I'd like to show you some value function after convergence
and the corresponding policies.
If we assume gamma = 1 and our cost for the non-absorbing state
equals -3, as before, we get the following approximate value function
after convergence, and the corresponding policy looks as follows.
Up here we go right until we hit the absorbing state.
Over here we prefer to go north.
Here we go left, and here we go north again.
I left the policy open for the absorbing states
because there's no action to be chosen here.
This is a situation where
the risk of falling into the -100 is balanced by
the time spent going around.
We have an action over here in this visible state here
that risks the 10% chance of falling into the -100.
But that's preferable under the cost model of -3
to the action of going south.
Now, this all changes if we assume a cost of 0
for all the states over here, in which case,
the value function after convergence looks interesting.
And with some thought, you realize it's exactly the right one.
Each value is exactly 100,
and the reason is with a cost of 0,
it doesn't matter how long we move around.
Eventually we can guarantee in this case we reach the 100,
therefore each value after backups will become 100.
The corresponding policy is the one we discussed before.
And the crucial thing here is that for this state,
we go south, if you're willing to wait the time.
For this state over here, we go west,
willing to wait the time so as to avoid
falling into the -100.
And all the other states resolve
exactly as you would expect them to resolve
as shown over here.
If we set the costs to -200,
so each step itself is even more expensive
then falling into this ditch over here,
we get a value function that's strongly negative everywhere
with this being the most negative state.
But more interesting is the policy.
This is a situation where our agent tries to end the game
as fast as possible so as not to endure the penalty of -200.
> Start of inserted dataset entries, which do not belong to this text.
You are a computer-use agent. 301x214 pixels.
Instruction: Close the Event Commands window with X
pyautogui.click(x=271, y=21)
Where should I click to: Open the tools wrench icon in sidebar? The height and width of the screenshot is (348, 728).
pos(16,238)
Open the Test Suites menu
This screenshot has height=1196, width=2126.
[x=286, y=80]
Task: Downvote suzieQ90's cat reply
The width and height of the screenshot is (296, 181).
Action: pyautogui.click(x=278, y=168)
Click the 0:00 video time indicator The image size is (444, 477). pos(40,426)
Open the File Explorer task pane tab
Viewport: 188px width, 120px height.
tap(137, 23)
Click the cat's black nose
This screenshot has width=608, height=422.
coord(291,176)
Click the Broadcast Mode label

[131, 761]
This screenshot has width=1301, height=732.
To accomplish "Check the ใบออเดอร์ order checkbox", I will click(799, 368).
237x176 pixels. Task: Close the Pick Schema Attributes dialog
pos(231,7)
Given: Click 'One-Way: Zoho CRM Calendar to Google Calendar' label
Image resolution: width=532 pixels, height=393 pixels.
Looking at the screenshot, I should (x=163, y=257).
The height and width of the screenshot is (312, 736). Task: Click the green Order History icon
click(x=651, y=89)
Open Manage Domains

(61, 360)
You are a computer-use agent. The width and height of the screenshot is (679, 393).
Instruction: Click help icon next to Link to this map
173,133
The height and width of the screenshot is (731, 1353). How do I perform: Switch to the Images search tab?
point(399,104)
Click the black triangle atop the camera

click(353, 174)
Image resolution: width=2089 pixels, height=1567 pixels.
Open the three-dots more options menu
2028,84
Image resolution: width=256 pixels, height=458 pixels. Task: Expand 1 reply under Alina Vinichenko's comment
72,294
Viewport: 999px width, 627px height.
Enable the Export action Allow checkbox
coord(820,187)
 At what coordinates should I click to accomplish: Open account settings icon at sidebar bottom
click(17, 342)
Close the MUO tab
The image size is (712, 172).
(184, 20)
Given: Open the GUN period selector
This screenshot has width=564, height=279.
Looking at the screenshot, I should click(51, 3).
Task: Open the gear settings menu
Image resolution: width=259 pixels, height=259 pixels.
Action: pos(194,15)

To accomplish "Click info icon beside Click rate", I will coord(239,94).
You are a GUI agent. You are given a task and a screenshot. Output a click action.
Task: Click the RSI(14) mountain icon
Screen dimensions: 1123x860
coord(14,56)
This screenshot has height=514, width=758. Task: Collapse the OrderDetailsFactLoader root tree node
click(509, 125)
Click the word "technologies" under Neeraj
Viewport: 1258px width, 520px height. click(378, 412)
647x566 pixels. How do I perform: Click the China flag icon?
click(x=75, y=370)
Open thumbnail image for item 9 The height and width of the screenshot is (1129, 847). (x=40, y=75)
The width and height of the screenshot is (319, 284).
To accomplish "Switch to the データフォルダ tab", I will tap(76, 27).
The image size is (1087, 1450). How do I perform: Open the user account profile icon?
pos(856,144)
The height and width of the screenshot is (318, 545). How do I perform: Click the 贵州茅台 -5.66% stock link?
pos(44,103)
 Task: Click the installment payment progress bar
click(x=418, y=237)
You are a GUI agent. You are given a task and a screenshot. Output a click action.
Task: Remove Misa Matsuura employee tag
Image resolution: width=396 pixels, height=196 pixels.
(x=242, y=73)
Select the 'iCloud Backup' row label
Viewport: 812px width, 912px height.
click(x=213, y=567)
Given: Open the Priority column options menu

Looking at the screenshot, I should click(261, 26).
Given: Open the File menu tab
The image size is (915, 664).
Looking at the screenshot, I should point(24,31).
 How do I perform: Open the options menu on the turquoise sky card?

And even over here where it jumps itself into the -100's
it's still better than going north and taking the excess of 200 as a penalty
and then leave the +100.
Similarly, over here we go straight north,
and over here we go as fast as possible
to the state over here.
Now, this is an extreme case.
I don't know why it would make sense to set a penalty for life
that is so negative that even negative death is worse than living,
but certainly that's the result of running value iteration in this extreme case.